Passenger air travel is a high volume, low margin business. It's easy to see EMV as a non-essential expense the airlines will take on reluctantly. We have to wonder how many companies in other merchant categories think the same way.

And whither the Debit Working Committee? We’ll update you next post. 

Friday, August 9, 2013

Where Are the Issuers on EMV?


Well, the Big Brands made their long awaited move.

Last week we talked about the Kabuki drama that is EMV implementation in the U.S. The Secure Remote Payment Council made the first move with a proposal that would ensure a role for PIN Debit Networks in the brave new world of EMV debit payments. We asked you “stay tuned.”  Recall, SRPc had issued a proposal to MasterCard and Visa asking them to consider a compromise in terms of licensing agreements and ownership rights to the application technology the issuers would install for their PIN and signature debit programs. 

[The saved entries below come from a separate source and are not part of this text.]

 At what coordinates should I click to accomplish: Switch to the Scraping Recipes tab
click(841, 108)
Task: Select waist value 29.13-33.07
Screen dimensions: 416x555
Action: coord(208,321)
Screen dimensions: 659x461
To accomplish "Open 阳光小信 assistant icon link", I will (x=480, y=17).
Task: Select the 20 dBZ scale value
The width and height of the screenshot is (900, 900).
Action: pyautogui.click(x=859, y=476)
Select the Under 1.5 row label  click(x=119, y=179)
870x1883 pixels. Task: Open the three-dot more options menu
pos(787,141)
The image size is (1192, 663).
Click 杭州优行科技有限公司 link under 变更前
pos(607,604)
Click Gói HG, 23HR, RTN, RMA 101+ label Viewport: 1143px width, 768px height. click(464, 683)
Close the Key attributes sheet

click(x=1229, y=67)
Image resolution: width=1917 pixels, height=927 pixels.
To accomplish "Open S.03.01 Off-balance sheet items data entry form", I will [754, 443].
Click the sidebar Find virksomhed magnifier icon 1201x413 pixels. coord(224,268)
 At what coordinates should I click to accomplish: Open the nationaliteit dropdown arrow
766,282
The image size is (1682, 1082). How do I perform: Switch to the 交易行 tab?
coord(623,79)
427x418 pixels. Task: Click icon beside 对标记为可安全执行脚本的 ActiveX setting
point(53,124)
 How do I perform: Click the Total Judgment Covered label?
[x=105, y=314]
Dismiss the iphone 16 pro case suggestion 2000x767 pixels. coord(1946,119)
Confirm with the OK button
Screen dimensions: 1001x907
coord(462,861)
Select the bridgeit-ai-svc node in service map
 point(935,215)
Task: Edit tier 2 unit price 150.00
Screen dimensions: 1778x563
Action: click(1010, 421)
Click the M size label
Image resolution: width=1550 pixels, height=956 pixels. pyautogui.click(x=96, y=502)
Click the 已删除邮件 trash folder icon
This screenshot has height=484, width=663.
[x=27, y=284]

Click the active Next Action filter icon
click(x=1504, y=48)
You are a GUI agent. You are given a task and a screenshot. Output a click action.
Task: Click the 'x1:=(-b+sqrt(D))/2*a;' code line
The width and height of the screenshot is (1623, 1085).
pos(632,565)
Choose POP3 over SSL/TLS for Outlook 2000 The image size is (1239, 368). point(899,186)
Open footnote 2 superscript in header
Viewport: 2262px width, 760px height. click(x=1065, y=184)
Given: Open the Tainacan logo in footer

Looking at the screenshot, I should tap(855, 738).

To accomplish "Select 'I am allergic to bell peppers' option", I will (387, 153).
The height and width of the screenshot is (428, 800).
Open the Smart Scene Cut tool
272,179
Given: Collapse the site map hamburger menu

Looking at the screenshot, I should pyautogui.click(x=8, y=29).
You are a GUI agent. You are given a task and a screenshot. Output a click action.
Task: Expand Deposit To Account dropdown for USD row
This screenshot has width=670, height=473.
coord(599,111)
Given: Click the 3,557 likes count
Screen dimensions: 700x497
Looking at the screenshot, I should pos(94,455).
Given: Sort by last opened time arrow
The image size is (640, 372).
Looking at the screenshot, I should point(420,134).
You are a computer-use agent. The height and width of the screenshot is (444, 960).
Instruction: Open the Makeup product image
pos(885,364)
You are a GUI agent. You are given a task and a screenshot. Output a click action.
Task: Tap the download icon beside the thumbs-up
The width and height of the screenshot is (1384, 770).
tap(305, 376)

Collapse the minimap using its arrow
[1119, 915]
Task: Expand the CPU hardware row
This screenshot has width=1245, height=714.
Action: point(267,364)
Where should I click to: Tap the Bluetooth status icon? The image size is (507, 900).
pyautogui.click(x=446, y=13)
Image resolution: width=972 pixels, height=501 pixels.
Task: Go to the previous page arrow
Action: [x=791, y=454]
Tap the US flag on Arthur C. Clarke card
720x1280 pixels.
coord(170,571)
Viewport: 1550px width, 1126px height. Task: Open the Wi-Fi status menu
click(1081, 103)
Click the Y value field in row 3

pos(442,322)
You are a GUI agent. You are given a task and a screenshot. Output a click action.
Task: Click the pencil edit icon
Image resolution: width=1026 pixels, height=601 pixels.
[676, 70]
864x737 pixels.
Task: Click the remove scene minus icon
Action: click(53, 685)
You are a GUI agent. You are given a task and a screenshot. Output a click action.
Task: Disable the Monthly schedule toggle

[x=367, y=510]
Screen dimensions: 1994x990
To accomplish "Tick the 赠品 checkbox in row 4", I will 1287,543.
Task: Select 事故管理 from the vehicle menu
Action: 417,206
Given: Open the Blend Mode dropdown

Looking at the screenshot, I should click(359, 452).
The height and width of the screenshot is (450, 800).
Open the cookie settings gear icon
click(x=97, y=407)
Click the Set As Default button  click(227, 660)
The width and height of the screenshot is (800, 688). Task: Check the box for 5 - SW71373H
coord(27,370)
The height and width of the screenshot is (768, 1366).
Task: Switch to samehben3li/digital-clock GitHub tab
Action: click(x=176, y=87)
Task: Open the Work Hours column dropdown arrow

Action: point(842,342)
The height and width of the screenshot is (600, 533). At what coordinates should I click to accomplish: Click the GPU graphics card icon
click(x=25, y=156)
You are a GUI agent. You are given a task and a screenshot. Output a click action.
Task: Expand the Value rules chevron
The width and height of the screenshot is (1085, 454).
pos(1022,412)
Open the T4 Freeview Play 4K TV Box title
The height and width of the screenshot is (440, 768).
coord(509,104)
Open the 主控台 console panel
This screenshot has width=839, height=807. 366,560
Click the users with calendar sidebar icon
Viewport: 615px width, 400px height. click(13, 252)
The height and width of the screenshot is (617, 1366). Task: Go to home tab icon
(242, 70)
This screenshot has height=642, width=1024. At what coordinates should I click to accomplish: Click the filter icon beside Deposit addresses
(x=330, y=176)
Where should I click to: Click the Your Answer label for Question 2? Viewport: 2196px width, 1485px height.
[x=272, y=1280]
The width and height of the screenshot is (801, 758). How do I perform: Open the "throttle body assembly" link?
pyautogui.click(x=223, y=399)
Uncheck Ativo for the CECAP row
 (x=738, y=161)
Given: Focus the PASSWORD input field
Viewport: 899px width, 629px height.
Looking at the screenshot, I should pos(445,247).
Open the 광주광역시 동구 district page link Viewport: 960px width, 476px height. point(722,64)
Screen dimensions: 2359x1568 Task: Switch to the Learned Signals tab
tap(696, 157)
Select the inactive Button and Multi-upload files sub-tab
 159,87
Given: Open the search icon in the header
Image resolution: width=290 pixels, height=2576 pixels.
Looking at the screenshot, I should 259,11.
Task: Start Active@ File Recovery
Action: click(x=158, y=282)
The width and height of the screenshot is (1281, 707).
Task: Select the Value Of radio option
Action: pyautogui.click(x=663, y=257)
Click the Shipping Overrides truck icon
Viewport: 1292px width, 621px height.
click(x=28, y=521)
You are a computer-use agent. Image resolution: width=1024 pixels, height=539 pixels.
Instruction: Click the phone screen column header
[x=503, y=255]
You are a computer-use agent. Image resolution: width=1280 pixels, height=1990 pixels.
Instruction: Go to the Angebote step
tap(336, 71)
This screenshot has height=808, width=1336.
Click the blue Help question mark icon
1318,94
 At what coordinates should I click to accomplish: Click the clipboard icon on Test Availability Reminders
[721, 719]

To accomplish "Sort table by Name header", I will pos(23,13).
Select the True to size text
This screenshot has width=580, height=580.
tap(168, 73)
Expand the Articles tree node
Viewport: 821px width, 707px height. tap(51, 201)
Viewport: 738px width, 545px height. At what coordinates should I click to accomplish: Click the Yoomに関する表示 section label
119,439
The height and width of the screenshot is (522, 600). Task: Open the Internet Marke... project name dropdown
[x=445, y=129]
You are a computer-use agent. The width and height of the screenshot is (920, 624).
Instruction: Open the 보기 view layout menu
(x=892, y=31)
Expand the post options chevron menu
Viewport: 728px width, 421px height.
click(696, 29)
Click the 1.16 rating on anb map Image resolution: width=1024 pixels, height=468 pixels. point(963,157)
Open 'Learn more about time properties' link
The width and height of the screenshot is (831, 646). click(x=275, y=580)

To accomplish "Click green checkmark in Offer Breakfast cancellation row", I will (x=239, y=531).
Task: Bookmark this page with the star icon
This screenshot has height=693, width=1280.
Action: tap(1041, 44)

As it turns out, the PIN debit networks and SRPc didn’t have to wait long for the Brands' move.

On July 30, 2013, Visa and MasterCard issued a press release that essentially renders the SRPc proposal moot.  The Brands reached a compromise on their own, exclusive of any arrangement with SRPc and D-PAS (Discover’s payment application), which would have allowed for the routing of debit transactions through the PDNs.

This was a jointly issued press release announcing an agreement between just Visa and MasterCard to license each other’s respective common U.S. debit solutions “to meet the industry need for a streamlined approach to route U.S. chip debit transactions over multiple, unaffiliated networks,” according to the release.

But what about Regulation II of the Dodd-Frank Act? The Act’s so called Durbin Amendment requires that merchants have a routing choice of between at least two unaffiliated networks. Let’s look at those words “unaffiliated networks.”  The unaffiliated networks have to be associated with a use case.  Signature was one use case.  PIN is another.  So, for PIN transactions, the unaffiliated networks amount to anything but Interlink if the card carries a Visa brand or anything but Maestro if it carries a MasterCard brand.

So it appears that the cross-licensing agreement means that MasterCard could send everything to Interlink and be in compliance with Durbin. And Visa?  They could send everything to Maestro and ditto – they’d be in compliance as well. 

So what does that mean for Star?  For NYCE?  For Shazam?  For Pulse?  For any of the PIN debit networks? 

Without their software on the EMV chip it appears they’d be cut out of the debit routing business.
And, by the way, where are the card issuing banks on this? Is it in their interest for the PDNs to survive? And what about competition in the network business?

Competition is good.  Having alternatives is good.  On an issue where there are more questions than answers, the Big Question right now is do the issuers feel that way as well?